WHAT THE TASK REQUIRES:
All lines below are to be output exactly as they stand.

DATA FOR THIS TASK:
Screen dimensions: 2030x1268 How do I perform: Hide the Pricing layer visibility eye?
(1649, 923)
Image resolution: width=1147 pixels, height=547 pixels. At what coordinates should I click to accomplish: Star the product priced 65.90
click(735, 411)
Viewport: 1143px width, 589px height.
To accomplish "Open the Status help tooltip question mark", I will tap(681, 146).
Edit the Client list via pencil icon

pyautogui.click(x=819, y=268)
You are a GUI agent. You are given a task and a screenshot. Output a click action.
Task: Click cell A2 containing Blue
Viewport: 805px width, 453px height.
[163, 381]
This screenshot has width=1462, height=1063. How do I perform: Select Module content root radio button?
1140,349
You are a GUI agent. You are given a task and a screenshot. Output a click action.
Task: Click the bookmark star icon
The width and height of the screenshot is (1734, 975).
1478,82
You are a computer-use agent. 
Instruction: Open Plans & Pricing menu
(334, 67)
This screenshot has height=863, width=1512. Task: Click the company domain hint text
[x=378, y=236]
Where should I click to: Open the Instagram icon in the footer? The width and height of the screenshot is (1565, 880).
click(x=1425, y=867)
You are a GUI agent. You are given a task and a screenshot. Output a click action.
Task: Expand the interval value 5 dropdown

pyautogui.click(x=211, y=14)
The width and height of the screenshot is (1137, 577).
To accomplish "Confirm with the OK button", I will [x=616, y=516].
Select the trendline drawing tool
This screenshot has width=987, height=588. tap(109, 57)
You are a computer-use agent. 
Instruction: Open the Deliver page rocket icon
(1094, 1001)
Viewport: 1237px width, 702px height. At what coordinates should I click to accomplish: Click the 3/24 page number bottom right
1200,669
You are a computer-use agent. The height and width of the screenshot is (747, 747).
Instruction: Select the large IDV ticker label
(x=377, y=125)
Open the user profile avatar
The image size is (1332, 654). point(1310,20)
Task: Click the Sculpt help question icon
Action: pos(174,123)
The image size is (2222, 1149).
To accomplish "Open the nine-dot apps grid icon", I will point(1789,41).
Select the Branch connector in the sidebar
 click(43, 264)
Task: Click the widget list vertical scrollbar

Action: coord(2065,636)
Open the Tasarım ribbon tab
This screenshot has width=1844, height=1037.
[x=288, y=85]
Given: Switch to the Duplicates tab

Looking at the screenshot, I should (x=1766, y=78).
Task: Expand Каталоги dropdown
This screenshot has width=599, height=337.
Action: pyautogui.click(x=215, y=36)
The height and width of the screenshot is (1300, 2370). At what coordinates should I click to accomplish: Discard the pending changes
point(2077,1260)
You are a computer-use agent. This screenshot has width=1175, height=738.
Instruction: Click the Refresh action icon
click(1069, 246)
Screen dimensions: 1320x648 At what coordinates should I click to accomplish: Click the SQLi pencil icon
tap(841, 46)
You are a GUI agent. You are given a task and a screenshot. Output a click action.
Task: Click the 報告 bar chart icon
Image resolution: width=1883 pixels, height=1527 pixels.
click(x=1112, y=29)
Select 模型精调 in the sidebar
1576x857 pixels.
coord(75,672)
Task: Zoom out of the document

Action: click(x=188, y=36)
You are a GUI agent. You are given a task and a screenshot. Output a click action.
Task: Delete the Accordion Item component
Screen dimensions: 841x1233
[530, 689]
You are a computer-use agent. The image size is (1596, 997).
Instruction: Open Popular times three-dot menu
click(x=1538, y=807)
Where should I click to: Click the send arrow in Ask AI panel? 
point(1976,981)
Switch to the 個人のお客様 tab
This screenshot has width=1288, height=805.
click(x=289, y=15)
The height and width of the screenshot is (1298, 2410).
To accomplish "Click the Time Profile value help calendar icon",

TASK RESULT:
Screen dimensions: 2030x1268 How do I perform: Hide the Pricing layer visibility eye?
(1649, 923)
Image resolution: width=1147 pixels, height=547 pixels. At what coordinates should I click to accomplish: Star the product priced 65.90
click(735, 411)
Viewport: 1143px width, 589px height.
To accomplish "Open the Status help tooltip question mark", I will tap(681, 146).
Edit the Client list via pencil icon

pyautogui.click(x=819, y=268)
You are a GUI agent. You are given a task and a screenshot. Output a click action.
Task: Click cell A2 containing Blue
Viewport: 805px width, 453px height.
[163, 381]
This screenshot has width=1462, height=1063. How do I perform: Select Module content root radio button?
1140,349
You are a GUI agent. You are given a task and a screenshot. Output a click action.
Task: Click the bookmark star icon
The width and height of the screenshot is (1734, 975).
1478,82
You are a computer-use agent. 
Instruction: Open Plans & Pricing menu
(334, 67)
This screenshot has height=863, width=1512. Task: Click the company domain hint text
[x=378, y=236]
Where should I click to: Open the Instagram icon in the footer? The width and height of the screenshot is (1565, 880).
click(x=1425, y=867)
You are a GUI agent. You are given a task and a screenshot. Output a click action.
Task: Expand the interval value 5 dropdown

pyautogui.click(x=211, y=14)
The width and height of the screenshot is (1137, 577).
To accomplish "Confirm with the OK button", I will [x=616, y=516].
Select the trendline drawing tool
This screenshot has width=987, height=588. tap(109, 57)
You are a computer-use agent. 
Instruction: Open the Deliver page rocket icon
(1094, 1001)
Viewport: 1237px width, 702px height. At what coordinates should I click to accomplish: Click the 3/24 page number bottom right
1200,669
You are a computer-use agent. The height and width of the screenshot is (747, 747).
Instruction: Select the large IDV ticker label
(x=377, y=125)
Open the user profile avatar
The image size is (1332, 654). point(1310,20)
Task: Click the Sculpt help question icon
Action: pos(174,123)
The image size is (2222, 1149).
To accomplish "Open the nine-dot apps grid icon", I will point(1789,41).
Select the Branch connector in the sidebar
 click(43, 264)
Task: Click the widget list vertical scrollbar

Action: coord(2065,636)
Open the Tasarım ribbon tab
This screenshot has width=1844, height=1037.
[x=288, y=85]
Given: Switch to the Duplicates tab

Looking at the screenshot, I should (x=1766, y=78).
Task: Expand Каталоги dropdown
This screenshot has width=599, height=337.
Action: pyautogui.click(x=215, y=36)
The height and width of the screenshot is (1300, 2370). At what coordinates should I click to accomplish: Discard the pending changes
point(2077,1260)
You are a computer-use agent. This screenshot has width=1175, height=738.
Instruction: Click the Refresh action icon
click(1069, 246)
Screen dimensions: 1320x648 At what coordinates should I click to accomplish: Click the SQLi pencil icon
tap(841, 46)
You are a GUI agent. You are given a task and a screenshot. Output a click action.
Task: Click the 報告 bar chart icon
Image resolution: width=1883 pixels, height=1527 pixels.
click(x=1112, y=29)
Select 模型精调 in the sidebar
1576x857 pixels.
coord(75,672)
Task: Zoom out of the document

Action: click(x=188, y=36)
You are a GUI agent. You are given a task and a screenshot. Output a click action.
Task: Delete the Accordion Item component
Screen dimensions: 841x1233
[530, 689]
You are a computer-use agent. The image size is (1596, 997).
Instruction: Open Popular times three-dot menu
click(x=1538, y=807)
Where should I click to: Click the send arrow in Ask AI panel? 
point(1976,981)
Switch to the 個人のお客様 tab
This screenshot has width=1288, height=805.
click(x=289, y=15)
The height and width of the screenshot is (1298, 2410).
To accomplish "Click the Time Profile value help calendar icon",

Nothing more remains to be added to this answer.